**Records shown:**
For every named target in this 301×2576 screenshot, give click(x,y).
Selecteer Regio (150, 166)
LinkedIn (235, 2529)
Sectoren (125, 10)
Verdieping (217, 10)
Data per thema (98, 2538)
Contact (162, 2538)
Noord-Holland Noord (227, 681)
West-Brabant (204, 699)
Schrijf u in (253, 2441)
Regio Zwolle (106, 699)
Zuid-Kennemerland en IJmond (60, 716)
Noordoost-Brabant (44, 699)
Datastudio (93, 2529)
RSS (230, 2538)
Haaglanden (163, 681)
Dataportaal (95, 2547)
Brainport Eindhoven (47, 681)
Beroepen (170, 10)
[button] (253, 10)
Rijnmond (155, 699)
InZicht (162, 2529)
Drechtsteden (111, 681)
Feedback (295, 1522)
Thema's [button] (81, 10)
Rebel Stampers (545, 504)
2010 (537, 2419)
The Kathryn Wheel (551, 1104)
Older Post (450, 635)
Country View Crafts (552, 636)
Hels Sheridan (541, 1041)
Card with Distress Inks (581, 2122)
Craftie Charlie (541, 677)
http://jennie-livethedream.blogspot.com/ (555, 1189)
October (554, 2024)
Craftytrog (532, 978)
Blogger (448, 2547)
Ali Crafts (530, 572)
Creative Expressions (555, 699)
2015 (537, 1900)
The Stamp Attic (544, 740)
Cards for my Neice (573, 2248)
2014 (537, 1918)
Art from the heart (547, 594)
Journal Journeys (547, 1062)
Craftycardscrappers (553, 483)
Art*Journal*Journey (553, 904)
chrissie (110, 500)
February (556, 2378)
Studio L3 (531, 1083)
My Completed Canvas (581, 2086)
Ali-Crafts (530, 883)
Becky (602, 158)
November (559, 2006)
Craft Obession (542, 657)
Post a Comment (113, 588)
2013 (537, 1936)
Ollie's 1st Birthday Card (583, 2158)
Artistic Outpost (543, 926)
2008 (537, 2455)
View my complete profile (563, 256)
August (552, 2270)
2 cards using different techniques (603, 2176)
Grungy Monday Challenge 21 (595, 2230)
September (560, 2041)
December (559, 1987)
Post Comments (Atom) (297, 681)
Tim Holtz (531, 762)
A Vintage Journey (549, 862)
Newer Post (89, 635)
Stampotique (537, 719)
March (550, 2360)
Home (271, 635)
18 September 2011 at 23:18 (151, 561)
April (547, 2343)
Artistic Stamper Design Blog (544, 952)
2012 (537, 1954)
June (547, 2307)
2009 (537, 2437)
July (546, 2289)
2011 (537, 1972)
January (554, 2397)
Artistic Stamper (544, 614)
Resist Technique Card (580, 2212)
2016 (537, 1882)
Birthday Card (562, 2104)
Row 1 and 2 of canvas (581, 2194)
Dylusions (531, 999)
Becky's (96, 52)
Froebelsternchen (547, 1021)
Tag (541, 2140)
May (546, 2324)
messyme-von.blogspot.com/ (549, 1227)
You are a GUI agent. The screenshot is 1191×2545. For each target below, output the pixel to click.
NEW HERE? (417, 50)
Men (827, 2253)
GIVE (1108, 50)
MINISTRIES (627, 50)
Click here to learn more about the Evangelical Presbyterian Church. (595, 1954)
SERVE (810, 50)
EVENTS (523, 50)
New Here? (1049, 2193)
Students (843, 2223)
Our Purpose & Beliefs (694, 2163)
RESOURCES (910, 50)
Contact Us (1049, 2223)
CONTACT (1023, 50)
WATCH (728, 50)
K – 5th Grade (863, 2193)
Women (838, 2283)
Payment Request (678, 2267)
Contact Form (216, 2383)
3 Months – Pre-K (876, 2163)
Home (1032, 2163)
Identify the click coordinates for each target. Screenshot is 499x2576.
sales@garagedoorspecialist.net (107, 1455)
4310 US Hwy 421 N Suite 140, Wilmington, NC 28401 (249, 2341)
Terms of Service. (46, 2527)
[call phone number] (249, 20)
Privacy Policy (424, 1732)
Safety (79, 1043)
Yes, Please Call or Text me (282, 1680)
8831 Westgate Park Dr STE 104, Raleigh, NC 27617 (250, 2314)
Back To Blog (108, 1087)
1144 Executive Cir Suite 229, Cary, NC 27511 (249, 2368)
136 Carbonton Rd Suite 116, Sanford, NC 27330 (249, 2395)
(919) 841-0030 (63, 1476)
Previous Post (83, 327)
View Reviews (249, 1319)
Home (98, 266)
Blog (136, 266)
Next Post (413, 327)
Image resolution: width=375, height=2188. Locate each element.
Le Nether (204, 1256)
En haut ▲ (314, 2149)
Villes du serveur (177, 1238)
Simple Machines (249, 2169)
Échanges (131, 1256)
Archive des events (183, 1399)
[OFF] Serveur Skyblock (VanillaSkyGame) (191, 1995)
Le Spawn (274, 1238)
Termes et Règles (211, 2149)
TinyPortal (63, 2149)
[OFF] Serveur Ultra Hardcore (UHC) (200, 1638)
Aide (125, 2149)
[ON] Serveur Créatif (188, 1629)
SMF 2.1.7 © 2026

**Task:** Rewrite everything in the listing from the line containing "RSS (230, 2538)" down to the line containing "NEW HERE? (417, 50)", and output only those lines, request lines included. Scale each click coordinate in the answers by 0.25, rounding to whole numbers with halves going up, and leave every other number unchanged.

**Expected output:**
RSS (58, 635)
Haaglanden (41, 170)
Dataportaal (24, 637)
Brainport Eindhoven (12, 170)
Beroepen (43, 3)
[button] (63, 3)
Rijnmond (39, 175)
InZicht (41, 632)
Drechtsteden (28, 170)
Feedback (74, 381)
Thema's [button] (20, 3)
Rebel Stampers (136, 126)
2010 (134, 605)
The Kathryn Wheel (138, 276)
Older Post (113, 159)
Country View Crafts (138, 159)
Hels Sheridan (135, 260)
Card with Distress Inks (145, 531)
Craftie Charlie (135, 169)
http://jennie-livethedream.blogspot.com/ (139, 297)
October (139, 506)
Craftytrog (133, 245)
Blogger (112, 637)
Ali Crafts (133, 143)
Creative Expressions (139, 175)
2015 (134, 475)
The Stamp Attic (136, 185)
Cards for my Neice (143, 562)
2014 (134, 480)
Art from the heart (137, 149)
Journal Journeys (137, 266)
Craftycardscrappers (138, 121)
Art*Journal*Journey (138, 226)
chrissie (28, 125)
February (139, 595)
Studio L3 (133, 271)
My Completed Canvas (145, 522)
Ali-Crafts (133, 221)
Becky (151, 40)
November (140, 502)
Craft Obession (136, 164)
Post a Comment (28, 147)
2013 (134, 484)
Ollie's 1st Birthday Card (146, 540)
Artistic Outpost (136, 232)
2008 (134, 614)
View my complete profile (141, 64)
August (138, 568)
2 cards using different techniques (151, 544)
Grungy Monday Challenge 21 (149, 558)
September (140, 510)
December (140, 497)
Post Comments (Atom) (74, 170)
Tim Holtz (133, 191)
A Vintage Journey (137, 216)
Newer Post (22, 159)
Stampotique (134, 180)
March (138, 590)
Home (68, 159)
18 September 2011 at 23:18 (38, 140)
April (137, 586)
Artistic Stamper Design Blog (136, 238)
2012 (134, 489)
June (137, 577)
2009 (134, 609)
July (137, 572)
2011 (134, 493)
January (139, 599)
Artistic Stamper (136, 154)
Resist Technique Card (145, 553)
2016 (134, 471)
Birthday Card (141, 526)
Row 1 and 2 of canvas (145, 549)
Dylusions (133, 250)
Becky's (24, 13)
Froebelsternchen (137, 255)
Tag (135, 535)
May (137, 581)
messyme-von.blogspot.com/ (137, 307)
You are a GUI agent. The screenshot is 1191×2545. For each target below, output the pixel to click.
NEW HERE? (104, 13)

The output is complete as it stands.